Vagueness is a good way to appeal to a larger portion of listeners, fans can then adapt and personalise our meanings to suit a different kind of meaning. Sometimes people approach us desperately grateful telling us our songs have helped them through something; it’s amazing that through our music we can touch people and guide them around and over obstacles. I often talk about personal things but code it through a more abstract language, it helps me vent without being too openly grizzly and revealing my more sensitive corners.
We are really bland, so, if anything saying it over and over again only makes us stronger and even blander
Why did you decide to sample Miley Cyrus on Hunger Of The Pine? Are you fans?
It was a beautifully sung line with an angry yet empowering punch and it gripped me. I was keen to incorporate it into Hunger Of The Pine and it worked perfectly. It was also the first overt form of sampling that we had involved within a track, it was something I had always seen ourselves doing but our first album was too full to the brim. We only ever use anything if it works and for the first album putting samples in would have been because we could and not because we should.
Has the band recovered from the departure of Gwil Sainsbury and how has it altered your sound?
We have and our recovery was surprisingly quick. We became tighter and bonded closer as friends after Gwil’s departure and this was mirrored creatively too. We reassessed our roles – my writing had become stronger on tour as too had Gus’ skills, and Thom’s remixing had matured into some tough stuff. When we got together to write after toasting the recently departed we got to work with ease, kept our heads down and stayed out of trouble while gelling rather quickly.
You described winning the Mercury Music Prize as traumatic – why was that?

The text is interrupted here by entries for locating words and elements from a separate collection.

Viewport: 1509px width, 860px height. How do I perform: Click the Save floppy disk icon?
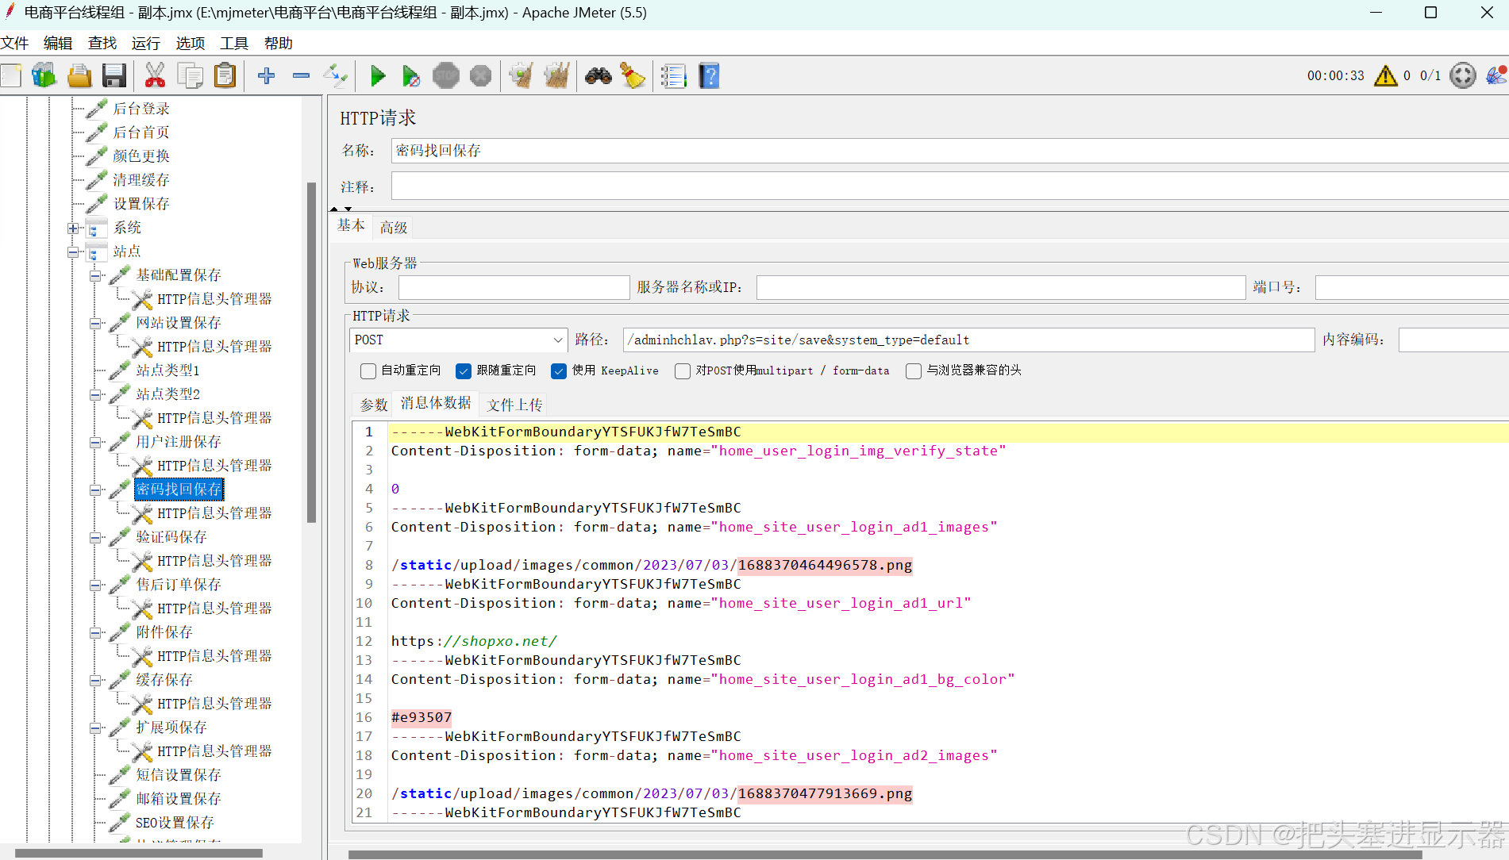pyautogui.click(x=114, y=76)
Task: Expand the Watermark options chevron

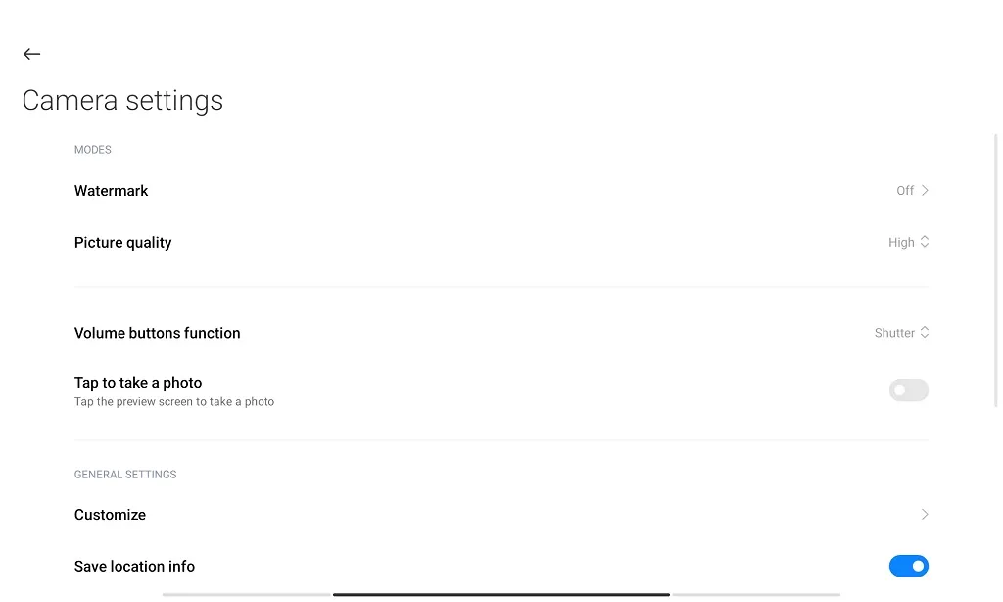Action: [x=922, y=190]
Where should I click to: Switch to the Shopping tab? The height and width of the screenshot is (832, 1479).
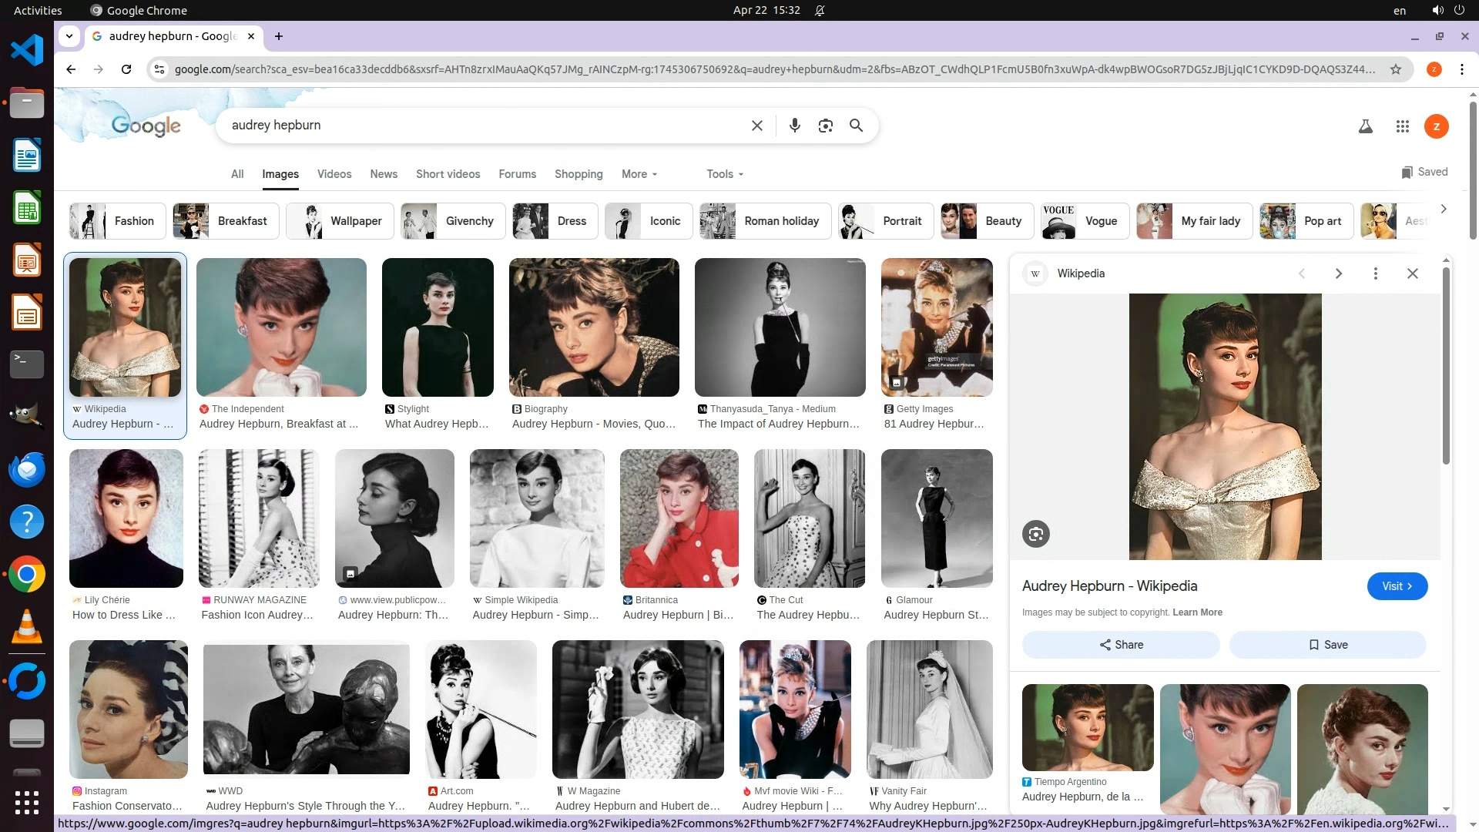578,174
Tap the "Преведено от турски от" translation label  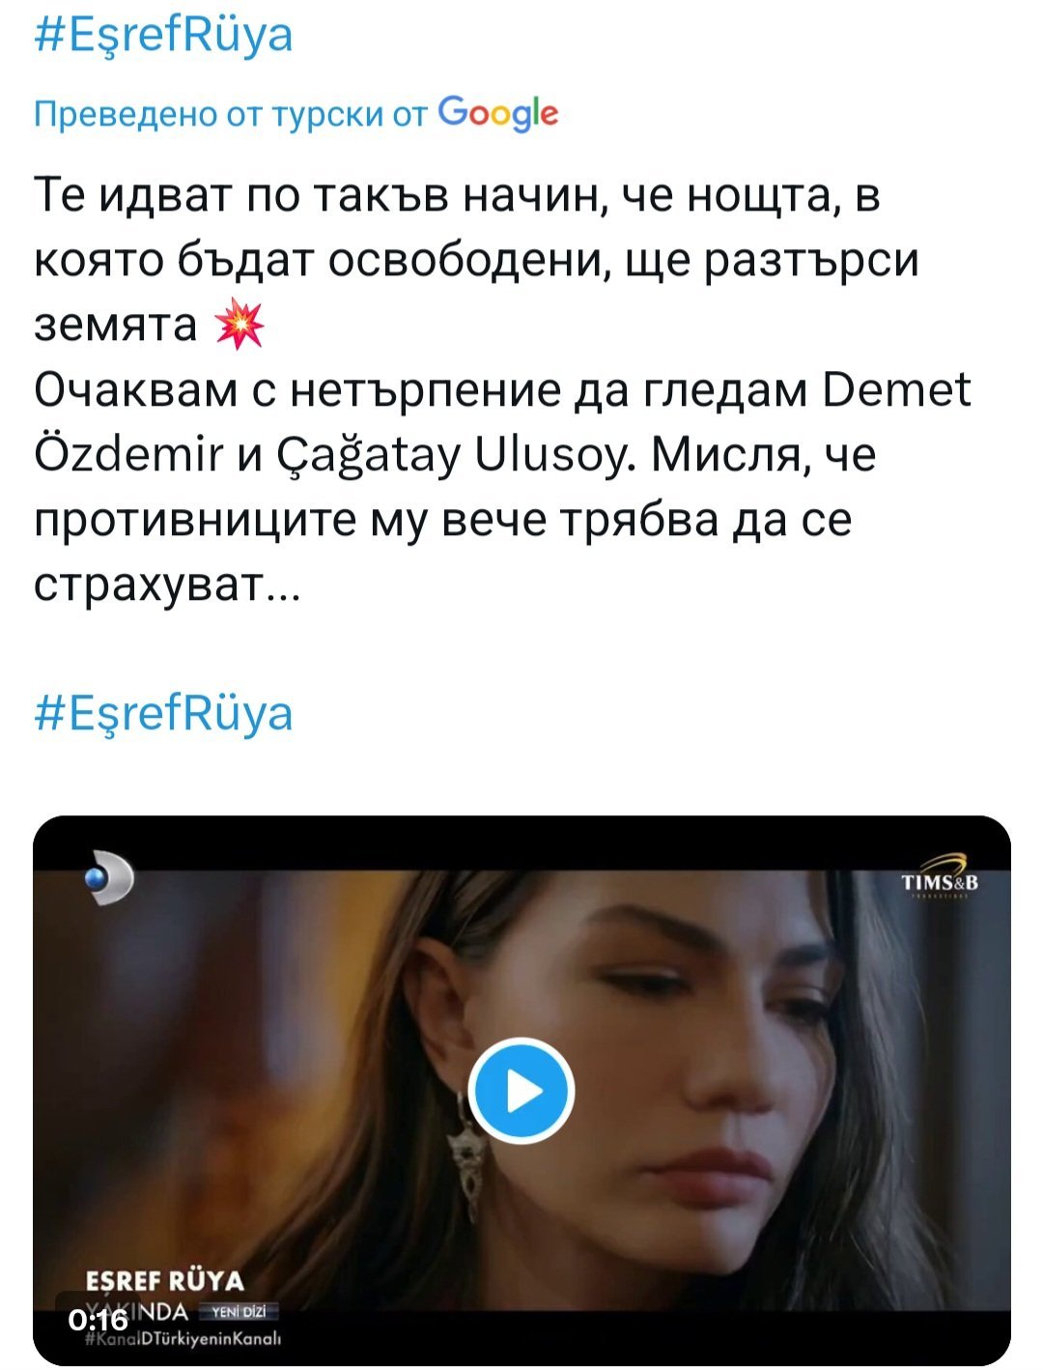(x=230, y=115)
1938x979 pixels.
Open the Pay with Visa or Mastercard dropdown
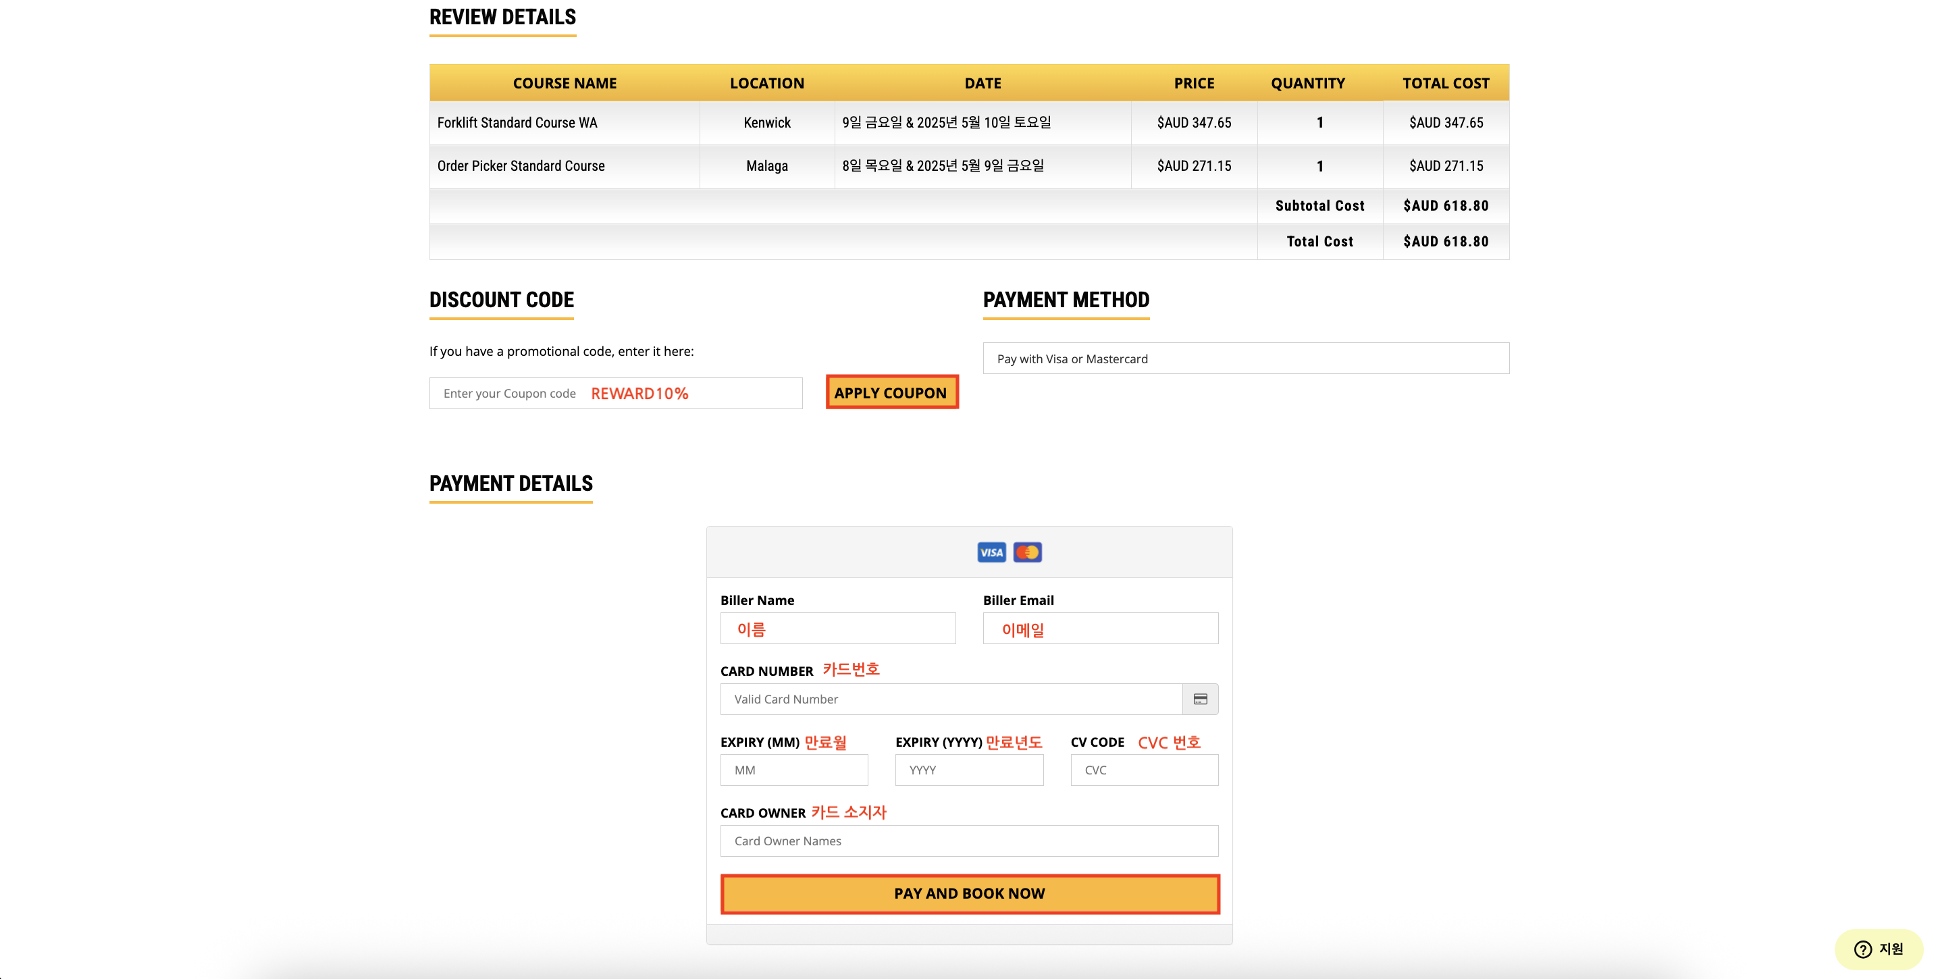(1245, 358)
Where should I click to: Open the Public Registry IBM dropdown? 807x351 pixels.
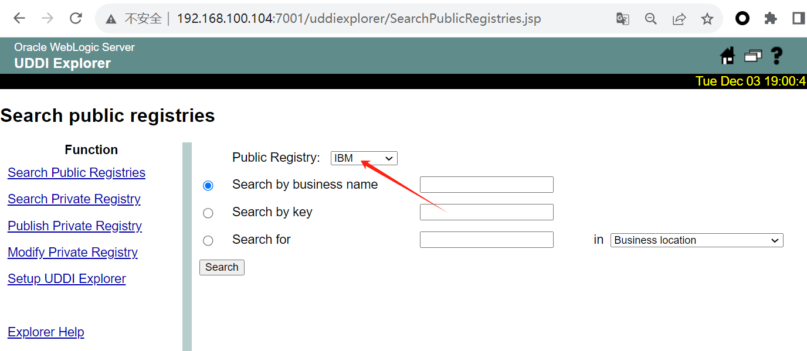pos(364,158)
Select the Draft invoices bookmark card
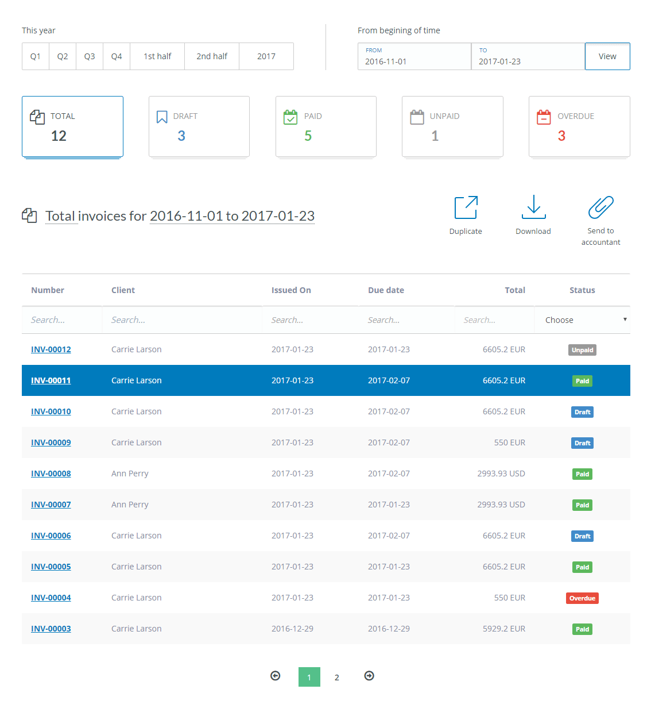The height and width of the screenshot is (716, 651). 199,126
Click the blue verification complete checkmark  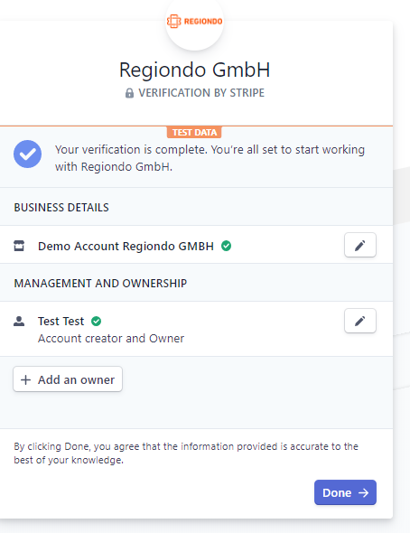[x=27, y=154]
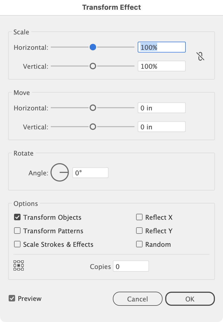Check the Reflect Y option
The height and width of the screenshot is (322, 223).
tap(139, 231)
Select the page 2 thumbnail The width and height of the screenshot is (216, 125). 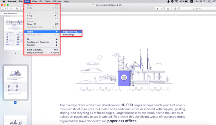coord(15,82)
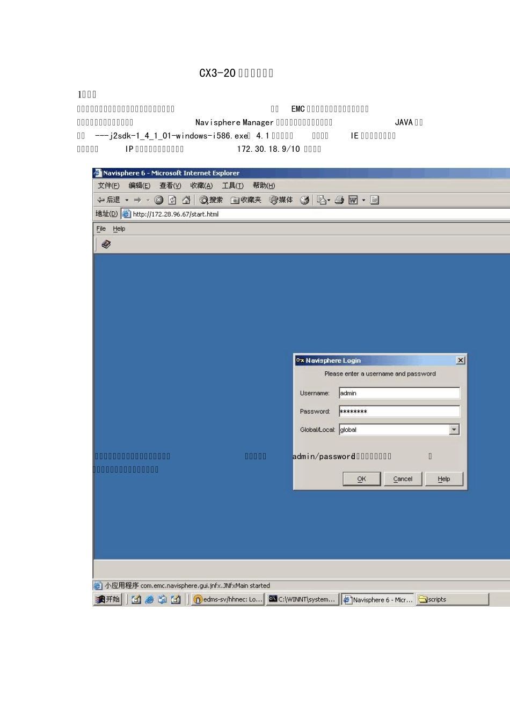Image resolution: width=510 pixels, height=721 pixels.
Task: Open the 工具(T) menu in IE
Action: tap(232, 186)
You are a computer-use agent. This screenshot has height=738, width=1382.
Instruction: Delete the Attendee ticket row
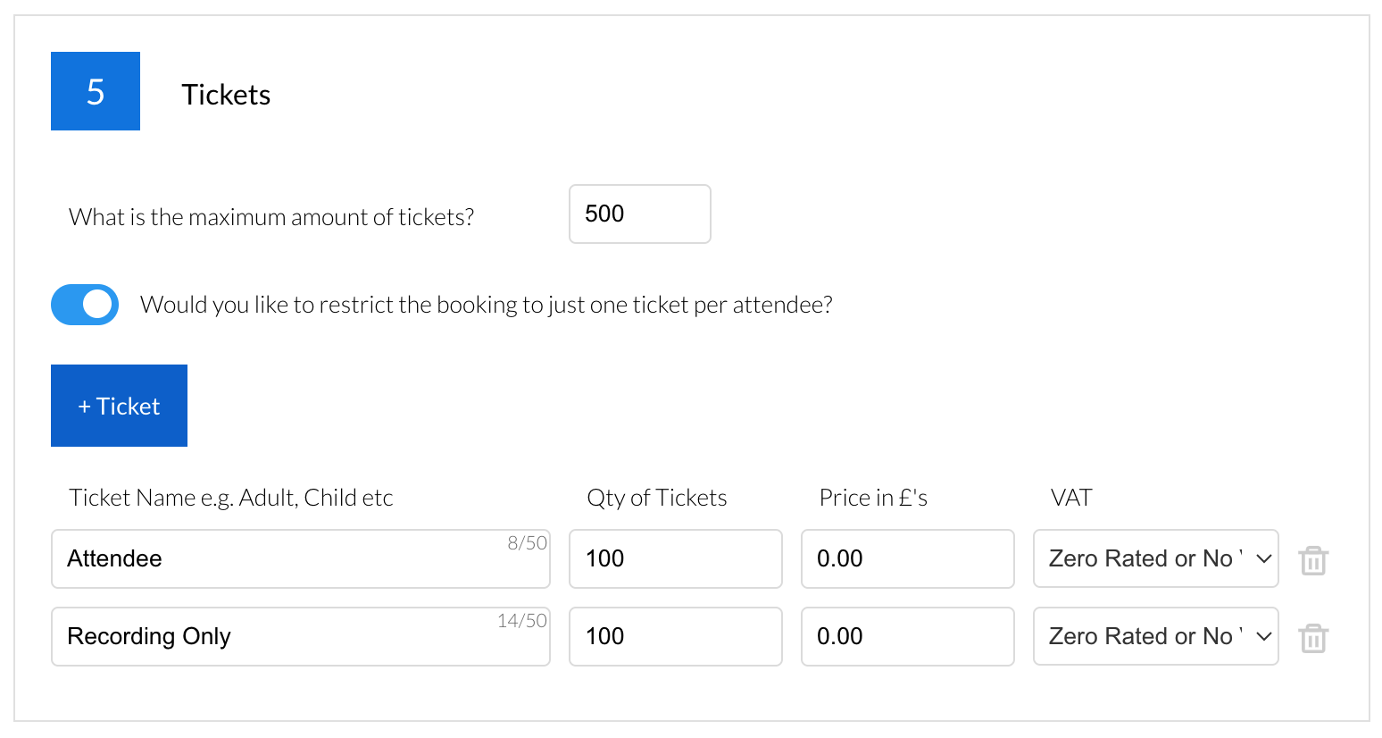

Going through the process of competition was stressful – for everyone I imagine – after the nomination buzz wears off we all want to win. And though wanting to win is a nice stress to have, you do turn into a bag of nerves on the night leaving the calmest pacing fastest. The announcement of your band’s name is a relief and the realisation you’ve won is euphoric. After winning it dawned on us that this was the beginning of becoming bigger – the Mercury Prize is an internationally recognised and respected award, so if you’re nominated more people pay attention to your album. Winning sends you somewhere else entirely and that attention can be daunting. But it’s our greatest achievement and was my ultimate dream and so it’s left a mark, a scar if you will but it’s a great traumatic memory.
What do you say to the critics who have labeled alt-J a bland band?
It makes sense that we have critics and critics often like to huddle together and agree on something they don’t like. Bland seems to be the keyword in our enemies’ arsenal. We are really bland, though, so, if anything, saying it over and over again makes us stronger and even blander.
Left Hand Free was apparently written ironically in reaction to your US label’s request for a big single. Is there any resentment about its presence on the album?
This little bit of trivia actually isn’t true at all. We had written this song and liked it enough to want it on the album. Originally we thought of having it as the first track on the album! This ‘pleasing the American label’ is major crossed wires. We love the song and they liked it and wanted it as a lead single and we were like ‘ahhhh no – Hunger Of The Pine aaaand then Left Hand Free’.